The Trump administration imposed sanctions on Iran’s space agency for the first time on Tuesday, accusing the regime of developing ballistic missiles under the guise of a civilian program aimed at launching satellites into orbit.
In a press statement, Secretary of State Mike Pompeo accused the Iran Space Agency of “engaging in proliferation-sensitive activities” linked to its nuclear and ballistic missile programs.
“Today, the Department of State designated the Iran Space Agency and two of its research institutes under Executive Order (E.O.) 13382 for engaging in proliferation-sensitive activities,” the statement read. “This is the first time the United States is designating Iran’s civilian space agency for activities that advance its ballistic missile program.”
The announcement comes after repeatedly unsuccessful rocket launch attempts from Iran’s space center, actions that the U.S. argues are a violation of a United Nations Security Council resolution as the rockets use the same technology used for ballistic missiles.
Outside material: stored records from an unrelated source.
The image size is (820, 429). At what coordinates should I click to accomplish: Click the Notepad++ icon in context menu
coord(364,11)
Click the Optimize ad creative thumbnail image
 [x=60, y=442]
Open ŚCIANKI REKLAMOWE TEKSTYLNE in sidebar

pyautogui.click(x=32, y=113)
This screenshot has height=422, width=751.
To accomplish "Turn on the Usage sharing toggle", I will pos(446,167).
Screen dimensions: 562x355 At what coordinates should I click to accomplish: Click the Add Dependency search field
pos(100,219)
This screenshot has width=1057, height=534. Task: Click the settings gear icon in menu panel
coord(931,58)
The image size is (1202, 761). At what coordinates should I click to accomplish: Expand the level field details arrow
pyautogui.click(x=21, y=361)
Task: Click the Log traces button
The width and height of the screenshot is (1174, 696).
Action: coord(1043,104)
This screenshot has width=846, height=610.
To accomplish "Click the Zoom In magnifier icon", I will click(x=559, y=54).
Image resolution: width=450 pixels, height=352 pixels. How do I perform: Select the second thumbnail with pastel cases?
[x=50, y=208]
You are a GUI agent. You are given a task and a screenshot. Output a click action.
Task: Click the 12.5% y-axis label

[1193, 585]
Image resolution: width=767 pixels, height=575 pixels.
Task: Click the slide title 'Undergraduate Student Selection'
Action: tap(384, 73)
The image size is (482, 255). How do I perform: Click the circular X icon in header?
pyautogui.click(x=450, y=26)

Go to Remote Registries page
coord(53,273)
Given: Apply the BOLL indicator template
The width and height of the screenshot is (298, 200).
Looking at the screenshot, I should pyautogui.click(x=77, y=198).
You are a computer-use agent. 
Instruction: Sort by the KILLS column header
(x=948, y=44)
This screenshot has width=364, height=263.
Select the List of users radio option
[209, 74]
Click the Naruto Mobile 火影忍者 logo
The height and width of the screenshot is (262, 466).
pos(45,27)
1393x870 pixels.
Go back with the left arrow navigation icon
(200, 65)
“The United States will not allow Iran to use its space launch program as cover to advance its ballistic missile programs. Iran’s August 29 attempt to launch a space launch vehicle underscores the urgency of the threat,” Pompeo continued. “These designations should serve as a warning to the international scientific community that collaborating with Iran’s space program could contribute to Tehran’s ability to develop a nuclear weapon delivery system.”
Iran claims it is developing rockets to send into orbit, which it has done twice since 2013. Last week was the third time a rocket exploded at an Iranian Center, raising suspicions of military activity. Following news of the explosion, President Donald Trump published a message wishing Tehran “good luck” in its efforts.
“The United States of America was not involved in the catastrophic accident during final launch preparations for the Safir SLV Launch at Semnan Launch Site One in Iran,” Trump wrote on Twitter, in reference to Iran’s Safir space launch vehicle. “I wish Iran best wishes and good luck in determining what happened at Site One.”
The United States of America was not involved in the catastrophic accident during final launch preparations for the Safir SLV Launch at Semnan Launch Site One in Iran. I wish Iran best wishes and good luck in determining what happened at Site One. pic.twitter.com/z0iDj2L0Y3
— Donald J. Trump (@realDonaldTrump) August 30, 2019
Iran government spokesman Ali Rabiei insisted on Monday that it was “a technical matter and a technical error.”
“The explosion happened at the launchpad and no satellite had yet been transferred to the launchpad,” said Iranian government spokesperson Ali Rabiei. “It happened at a test site, not at the launch site.”
The new sanctions form part of Washington’s continued economic and diplomatic sanctions against the Iranian regime since Trump unilaterally withdrew last year from former President Barack Obama’s Iran Nuclear Deal, otherwise known as the Joint Comprehensive Plan of Action.
On Wednesday, the Treasury Department also placed sanctions on a large oil shipping network “enabling the Islamic Revolutionary Guard Corps-Qods Force, a designated Foreign Terrorist Organization, to sell illicit oil for the benefit of the brutal Assad regime, Hizballah, and other terrorist actors.”
“These designations highlight the Iranian regime’s use of deceptive tactics to sell its oil. The maritime community must do its diligence to ensure it does not fund Iran-backed terrorism,” the department said in a statement. “The United States will continue to work with our allies to deny Iran the resources it uses to fund terrorist proxies and destabilize the Middle East.”